How can I ensure that Python encode utf-8 is properly used when dealing with strings containing special characters (like é or è) in my scripts?
I am creating a string in Python that I save in a file, which contains a lot of data, including directory names and filenames. I want to keep everything in UTF-8 since I will save it in MySQL later. My MySQL database is also set to UTF-8, but I am encountering issues with some characters (like é or è), even though the string in the file is displayed correctly.
Here’s my script:
#!/usr/bin/python
# -*- coding: utf-8 -*-
def createIndex():
    import codecs
    toUtf8 = codecs.getencoder('UTF8')
    # lot of operations & building indexSTR the string that matters
    findex = open('config/index/music_vibration_' + date + '.index', 'a')
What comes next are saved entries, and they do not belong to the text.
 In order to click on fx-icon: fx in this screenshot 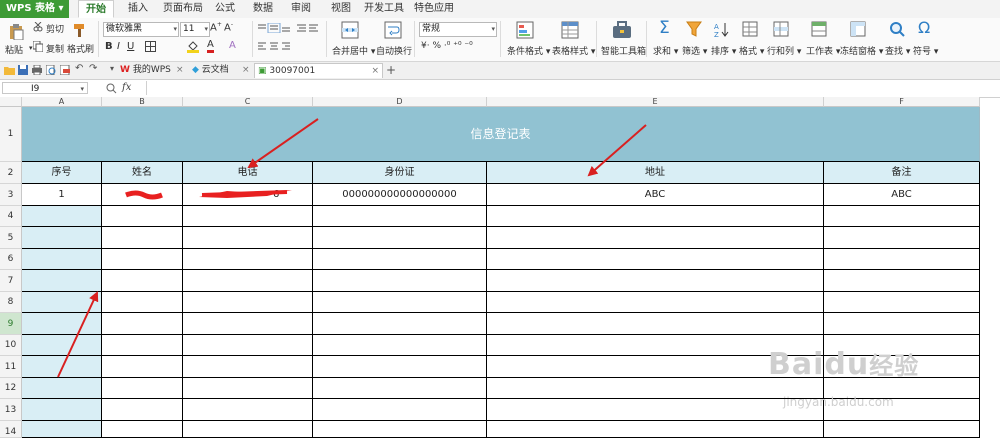, I will do `click(126, 88)`.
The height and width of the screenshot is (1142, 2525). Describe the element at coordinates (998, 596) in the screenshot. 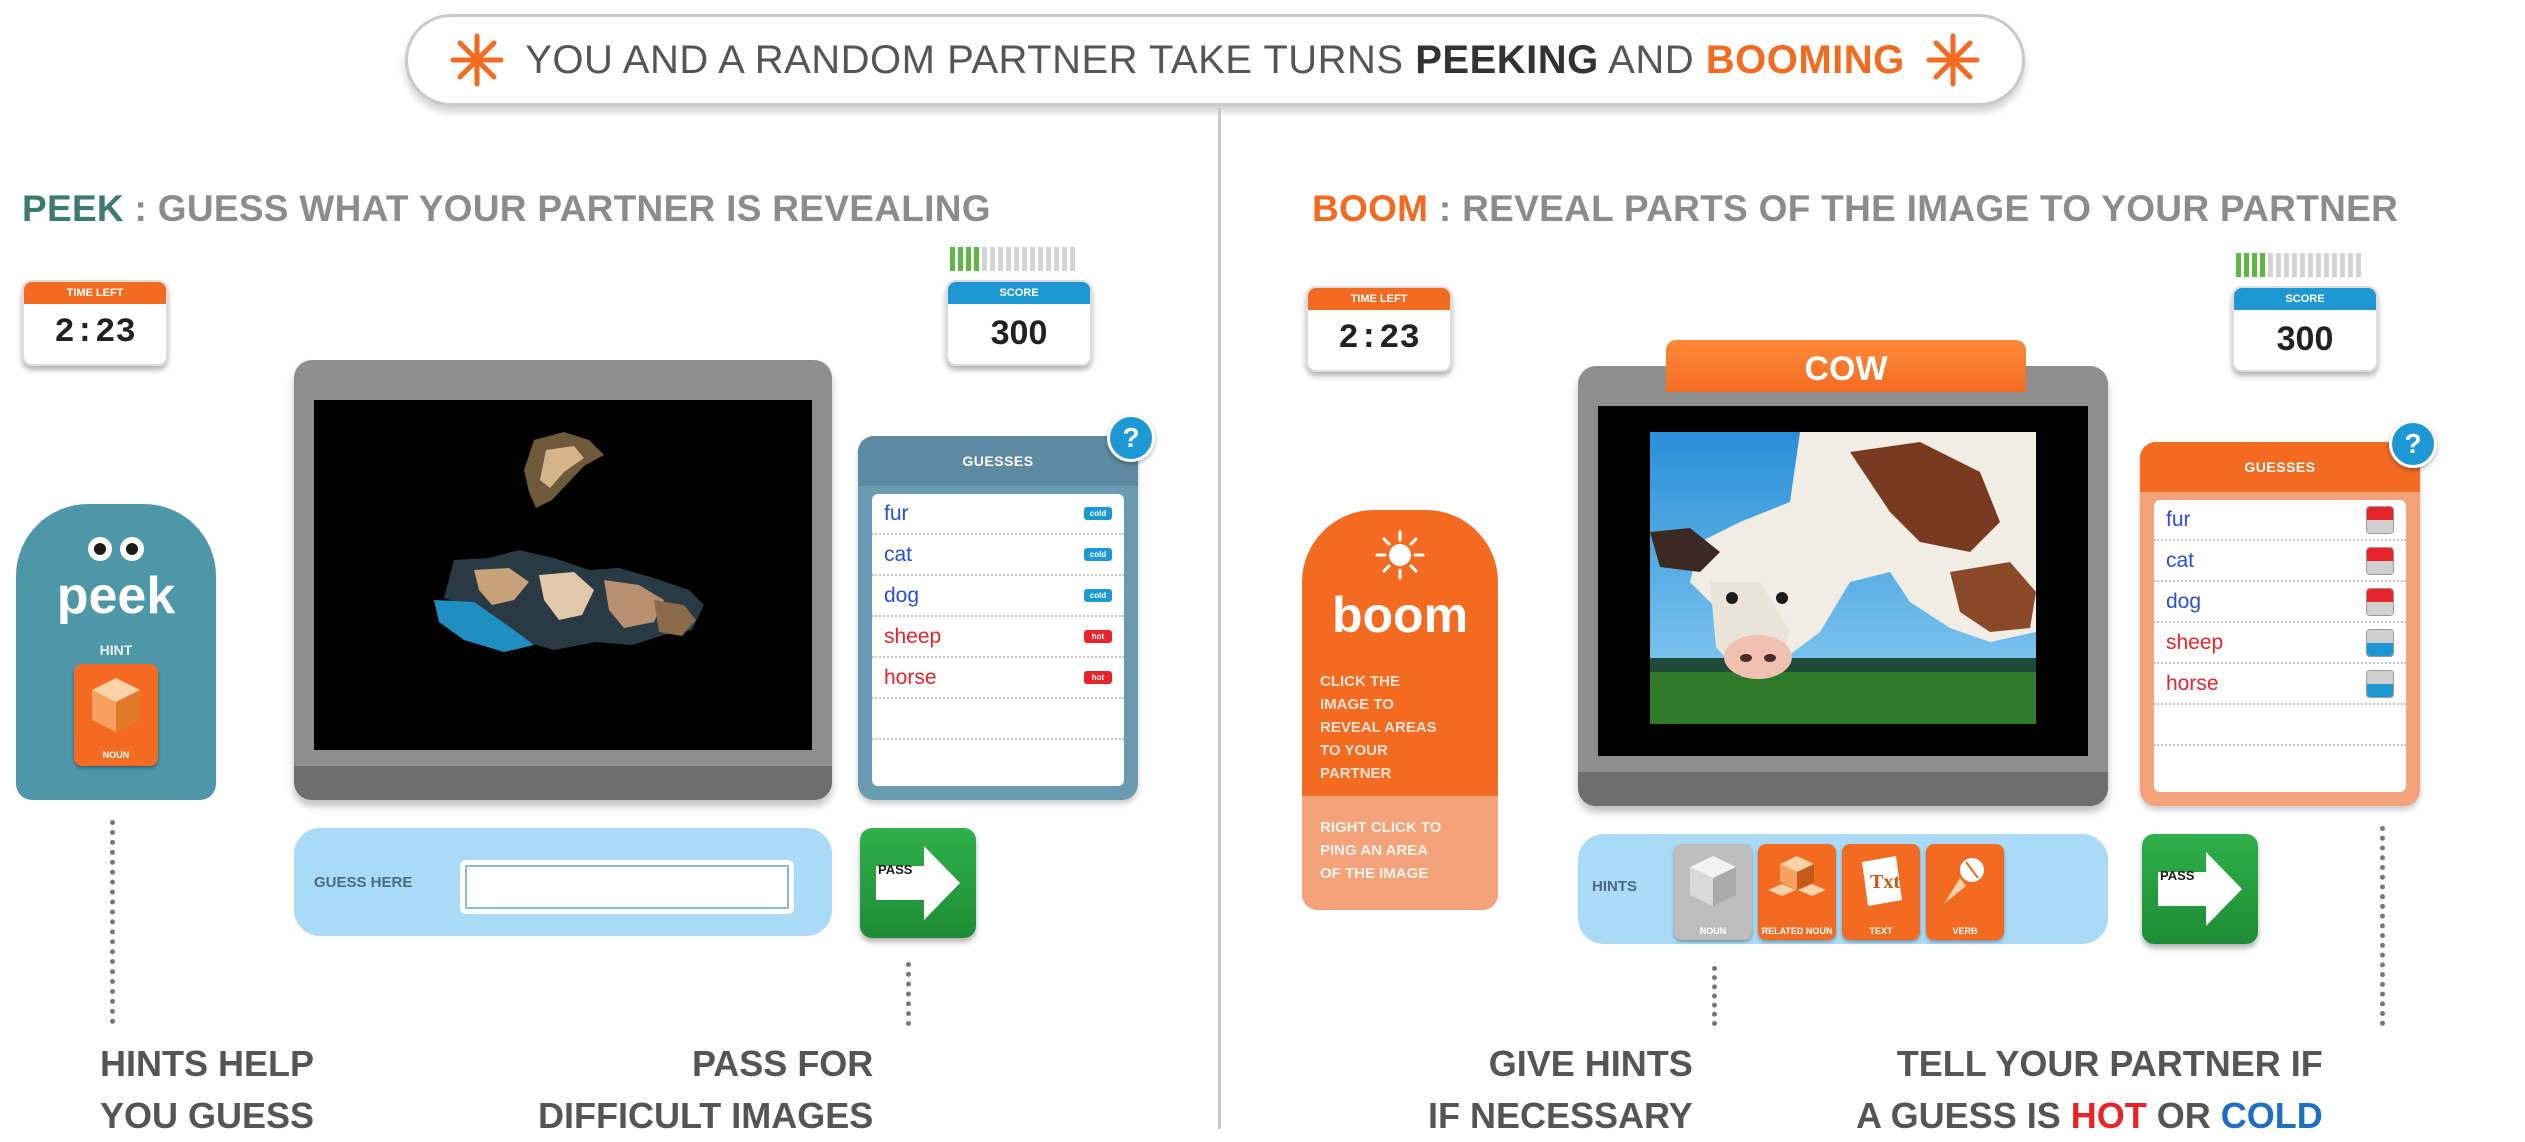

I see `list-item: dog cold` at that location.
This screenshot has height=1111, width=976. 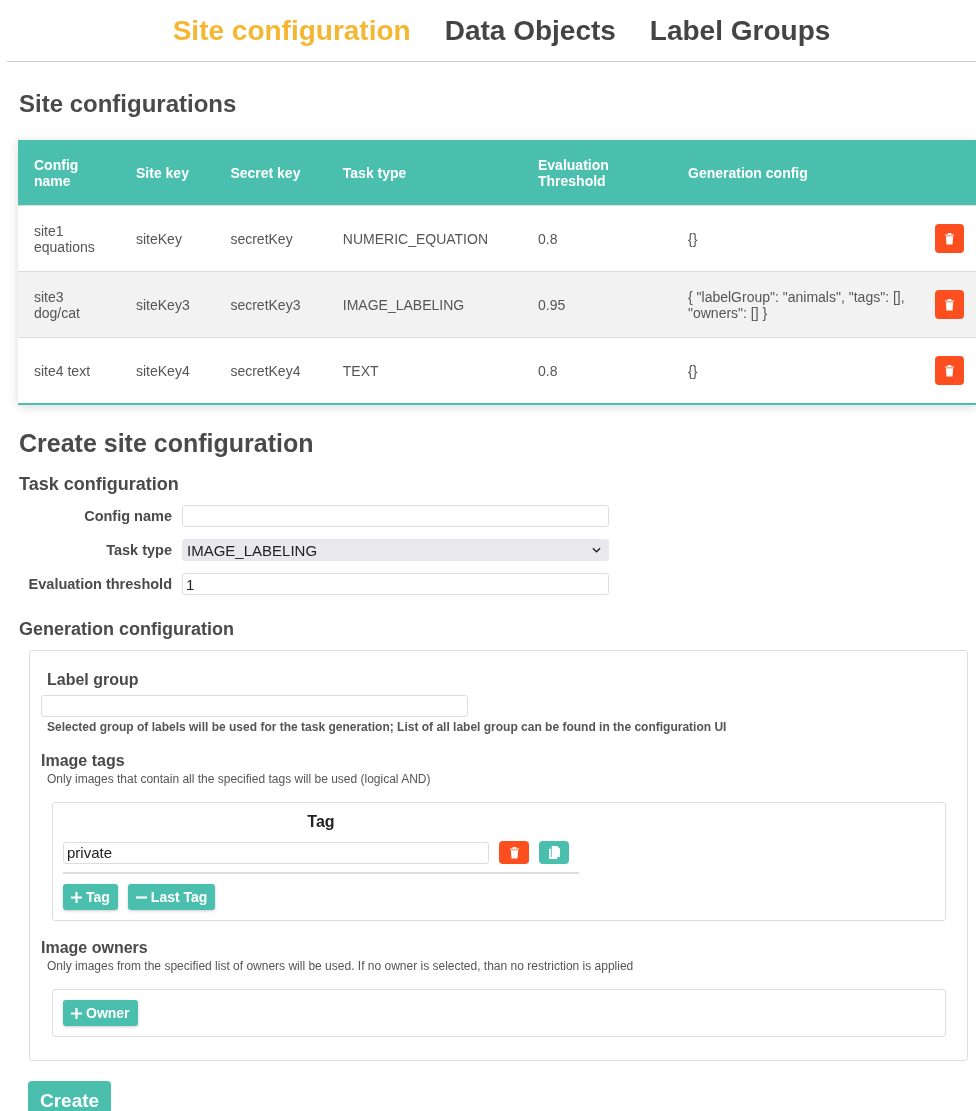 What do you see at coordinates (276, 852) in the screenshot?
I see `tag-field: private` at bounding box center [276, 852].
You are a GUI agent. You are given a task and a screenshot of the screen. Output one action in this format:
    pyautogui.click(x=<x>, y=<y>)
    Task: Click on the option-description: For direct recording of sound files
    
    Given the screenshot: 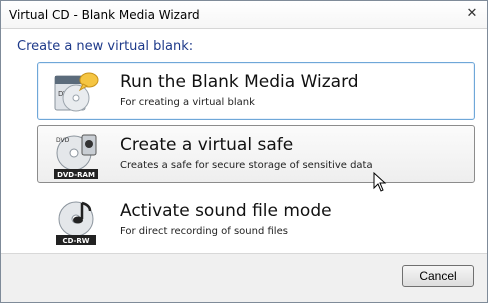 What is the action you would take?
    pyautogui.click(x=204, y=232)
    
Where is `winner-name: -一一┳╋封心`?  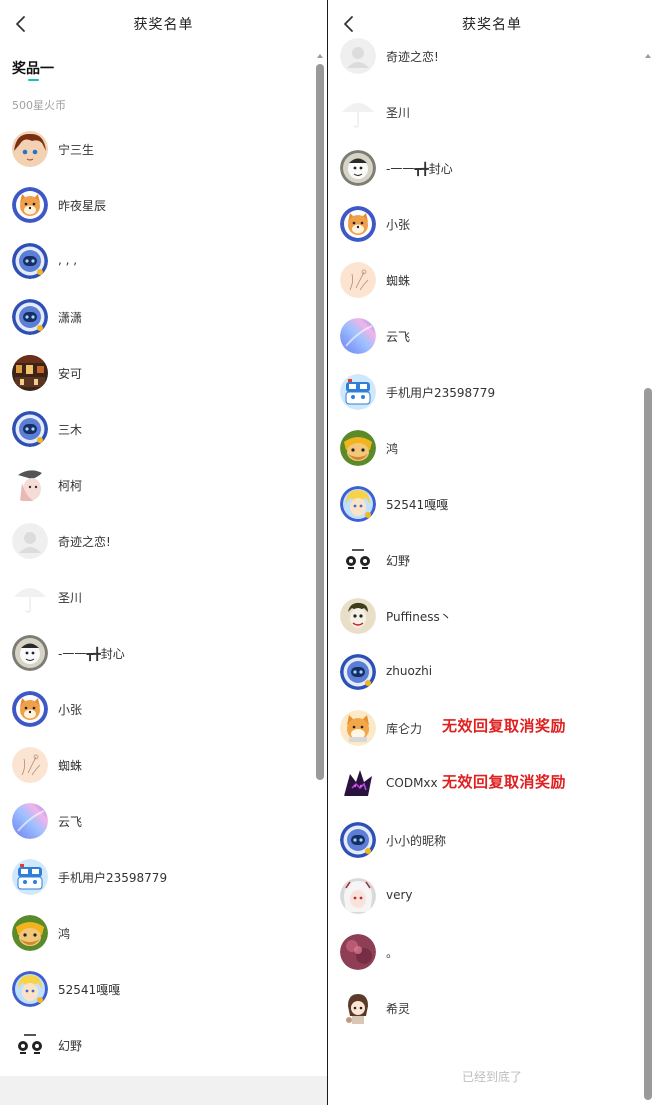 winner-name: -一一┳╋封心 is located at coordinates (92, 654).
    findex.write(codecs.BOM_UTF8)
    findex.write(toUtf8(indexSTR))  # This throws an error!
When I run this script, I encounter the following error:
UnicodeDecodeError: 'ascii' codec can't decode byte 0xc3 in position 2171: ordinal not in range(128)
I noticed that after creating this file, I can read it and write it into MySQL, but I face issues with encoding. My MySQL database is set to utf8 (as confirmed by the SQL query SHOW variables LIKE 'char%', which only returns utf8 or binary).
Here’s the MySQL code I’m using:
#!/usr/bin/python
# -*- coding: utf-8 -*-
def saveIndex(index, date):
    import MySQLdb as mdb
    import codecs
    sql = mdb.connect('localhost', 'admin', '*******', 'music_vibration')
    sql.charset = "utf8"
    findex = open('config/index/' + index, 'r')
    lines = findex.readlines()
    for line in lines:
        if line.find('#artiste') != -1:
            artiste = line.split('[:::]')
            artiste = artiste[1].replace('\n', '')
            c = sql.cursor()
            c.execute('SELECT COUNT(id) AS nbr FROM artistes WHERE nom="' + artiste + '"')
            nbr = c.fetchone()
            if nbr[0] == 0:
                c = sql.cursor()
                iArt += 1
                c.execute('INSERT INTO artistes(nom, status, path) VALUES("' + artiste + '", 99, "' + artiste + '/")'.encode('utf8'))
Even though the artiste string is correctly displayed in the file, it is being written incorrectly into the MySQL database. What might be causing this issue?